Directions: Pick out each line with the word "computer" from the material that follows.

**** Records shown

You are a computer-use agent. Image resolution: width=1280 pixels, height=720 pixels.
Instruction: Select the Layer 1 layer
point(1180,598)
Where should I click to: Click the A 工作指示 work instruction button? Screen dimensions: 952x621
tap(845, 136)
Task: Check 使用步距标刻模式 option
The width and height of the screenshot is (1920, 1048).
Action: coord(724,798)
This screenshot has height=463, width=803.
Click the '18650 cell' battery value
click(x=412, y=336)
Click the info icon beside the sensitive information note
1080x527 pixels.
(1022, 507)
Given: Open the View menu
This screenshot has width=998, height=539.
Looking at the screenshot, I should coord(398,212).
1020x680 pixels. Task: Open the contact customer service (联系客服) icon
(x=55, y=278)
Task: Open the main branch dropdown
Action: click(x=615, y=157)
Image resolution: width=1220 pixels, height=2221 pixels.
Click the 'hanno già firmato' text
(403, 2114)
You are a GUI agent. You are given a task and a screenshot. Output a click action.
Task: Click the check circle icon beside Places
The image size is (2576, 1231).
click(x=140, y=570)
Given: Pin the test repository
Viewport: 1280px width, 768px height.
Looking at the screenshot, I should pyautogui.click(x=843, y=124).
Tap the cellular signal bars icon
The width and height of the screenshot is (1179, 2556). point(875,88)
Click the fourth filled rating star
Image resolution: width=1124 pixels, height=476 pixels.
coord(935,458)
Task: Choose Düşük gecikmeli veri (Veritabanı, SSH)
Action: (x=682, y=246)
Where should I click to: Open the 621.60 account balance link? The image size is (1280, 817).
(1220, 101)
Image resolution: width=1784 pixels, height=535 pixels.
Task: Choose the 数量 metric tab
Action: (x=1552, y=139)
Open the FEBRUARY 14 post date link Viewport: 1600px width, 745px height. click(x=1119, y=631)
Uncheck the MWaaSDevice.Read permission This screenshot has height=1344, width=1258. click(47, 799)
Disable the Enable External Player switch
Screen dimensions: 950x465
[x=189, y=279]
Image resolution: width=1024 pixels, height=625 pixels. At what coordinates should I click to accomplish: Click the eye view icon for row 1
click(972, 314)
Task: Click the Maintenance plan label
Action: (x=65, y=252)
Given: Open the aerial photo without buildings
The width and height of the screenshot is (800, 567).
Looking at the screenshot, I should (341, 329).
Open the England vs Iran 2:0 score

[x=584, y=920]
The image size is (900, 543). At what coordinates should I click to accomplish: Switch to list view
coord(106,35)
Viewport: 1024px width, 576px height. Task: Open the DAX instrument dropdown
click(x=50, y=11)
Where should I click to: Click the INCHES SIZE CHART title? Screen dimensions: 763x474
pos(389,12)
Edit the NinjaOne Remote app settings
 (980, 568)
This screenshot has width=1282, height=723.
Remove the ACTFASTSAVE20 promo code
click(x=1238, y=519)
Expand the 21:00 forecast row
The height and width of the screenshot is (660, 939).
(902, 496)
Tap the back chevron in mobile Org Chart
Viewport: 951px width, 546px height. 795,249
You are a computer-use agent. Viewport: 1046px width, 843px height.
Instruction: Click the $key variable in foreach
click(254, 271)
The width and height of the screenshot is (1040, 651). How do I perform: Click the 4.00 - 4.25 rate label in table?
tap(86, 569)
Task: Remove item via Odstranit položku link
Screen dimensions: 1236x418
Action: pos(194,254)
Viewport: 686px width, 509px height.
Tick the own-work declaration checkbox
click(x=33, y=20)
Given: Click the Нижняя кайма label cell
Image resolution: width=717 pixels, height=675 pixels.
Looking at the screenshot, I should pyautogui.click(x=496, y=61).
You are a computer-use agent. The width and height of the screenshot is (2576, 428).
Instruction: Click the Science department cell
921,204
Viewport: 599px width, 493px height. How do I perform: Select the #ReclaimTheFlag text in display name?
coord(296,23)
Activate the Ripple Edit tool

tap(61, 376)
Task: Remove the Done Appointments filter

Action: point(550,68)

********

Expected answer:
You are a computer-use agent. Image resolution: width=1280 pixels, height=720 pixels.
You are a computer-use agent. Viewport: 1046px width, 843px height.
You are a computer-use agent. The width and height of the screenshot is (2576, 428).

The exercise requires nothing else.